EXERCISE PROMPT:
Collect from the data below each line with "Expand".

INPUT RECORDS:
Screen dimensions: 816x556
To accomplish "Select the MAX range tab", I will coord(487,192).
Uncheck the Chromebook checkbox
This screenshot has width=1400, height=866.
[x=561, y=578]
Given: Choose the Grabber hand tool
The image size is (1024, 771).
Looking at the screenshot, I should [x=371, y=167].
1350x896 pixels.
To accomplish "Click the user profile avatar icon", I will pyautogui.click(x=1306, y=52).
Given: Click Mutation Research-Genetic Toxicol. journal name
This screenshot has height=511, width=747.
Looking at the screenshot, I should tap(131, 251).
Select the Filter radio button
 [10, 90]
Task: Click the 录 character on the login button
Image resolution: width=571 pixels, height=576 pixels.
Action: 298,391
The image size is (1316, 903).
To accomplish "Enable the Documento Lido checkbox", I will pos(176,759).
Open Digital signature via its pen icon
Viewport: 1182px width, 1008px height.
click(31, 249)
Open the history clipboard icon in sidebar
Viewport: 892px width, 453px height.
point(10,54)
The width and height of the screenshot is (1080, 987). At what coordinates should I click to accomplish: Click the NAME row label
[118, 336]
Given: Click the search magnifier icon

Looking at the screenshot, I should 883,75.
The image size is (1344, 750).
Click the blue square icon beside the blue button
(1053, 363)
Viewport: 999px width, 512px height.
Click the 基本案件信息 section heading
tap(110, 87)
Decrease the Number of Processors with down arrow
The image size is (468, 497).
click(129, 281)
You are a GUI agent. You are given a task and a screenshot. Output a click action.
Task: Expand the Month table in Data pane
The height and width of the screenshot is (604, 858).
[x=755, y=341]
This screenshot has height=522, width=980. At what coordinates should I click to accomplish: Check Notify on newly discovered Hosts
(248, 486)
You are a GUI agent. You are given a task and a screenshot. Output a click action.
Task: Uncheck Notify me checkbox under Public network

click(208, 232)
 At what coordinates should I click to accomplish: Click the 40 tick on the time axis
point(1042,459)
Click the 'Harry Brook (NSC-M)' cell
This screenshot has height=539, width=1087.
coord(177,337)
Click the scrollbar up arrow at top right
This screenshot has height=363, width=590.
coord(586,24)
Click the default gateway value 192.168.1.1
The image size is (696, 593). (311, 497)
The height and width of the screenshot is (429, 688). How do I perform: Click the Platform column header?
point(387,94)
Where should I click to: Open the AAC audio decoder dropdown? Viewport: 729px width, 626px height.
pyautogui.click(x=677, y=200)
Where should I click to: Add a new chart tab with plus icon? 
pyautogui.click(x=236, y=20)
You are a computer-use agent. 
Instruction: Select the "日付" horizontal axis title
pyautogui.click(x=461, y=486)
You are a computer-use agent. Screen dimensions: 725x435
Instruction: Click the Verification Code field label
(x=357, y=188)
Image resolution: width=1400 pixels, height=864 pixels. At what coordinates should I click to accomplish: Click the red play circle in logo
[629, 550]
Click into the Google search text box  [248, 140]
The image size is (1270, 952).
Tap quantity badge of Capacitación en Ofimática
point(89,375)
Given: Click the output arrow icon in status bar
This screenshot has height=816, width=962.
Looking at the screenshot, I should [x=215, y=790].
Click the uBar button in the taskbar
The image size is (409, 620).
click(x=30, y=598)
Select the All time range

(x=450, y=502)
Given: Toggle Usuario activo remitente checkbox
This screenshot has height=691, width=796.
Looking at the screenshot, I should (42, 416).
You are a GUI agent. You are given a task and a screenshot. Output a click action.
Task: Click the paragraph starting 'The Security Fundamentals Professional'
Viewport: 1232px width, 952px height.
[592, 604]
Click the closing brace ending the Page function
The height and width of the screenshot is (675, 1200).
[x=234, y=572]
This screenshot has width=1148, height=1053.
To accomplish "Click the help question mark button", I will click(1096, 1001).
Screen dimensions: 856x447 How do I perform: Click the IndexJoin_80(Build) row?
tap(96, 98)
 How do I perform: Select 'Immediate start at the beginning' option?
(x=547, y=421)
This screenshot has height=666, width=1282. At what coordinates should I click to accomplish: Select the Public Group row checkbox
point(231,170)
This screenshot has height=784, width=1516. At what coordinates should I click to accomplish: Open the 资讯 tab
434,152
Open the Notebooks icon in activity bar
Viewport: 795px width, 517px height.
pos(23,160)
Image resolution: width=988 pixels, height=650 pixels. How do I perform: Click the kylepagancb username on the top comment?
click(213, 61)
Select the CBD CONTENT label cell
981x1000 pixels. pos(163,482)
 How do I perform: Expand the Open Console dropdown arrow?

EXPECTED ANSWER:
Task: Expand the Month table in Data pane
 How do I perform: Expand the Open Console dropdown arrow?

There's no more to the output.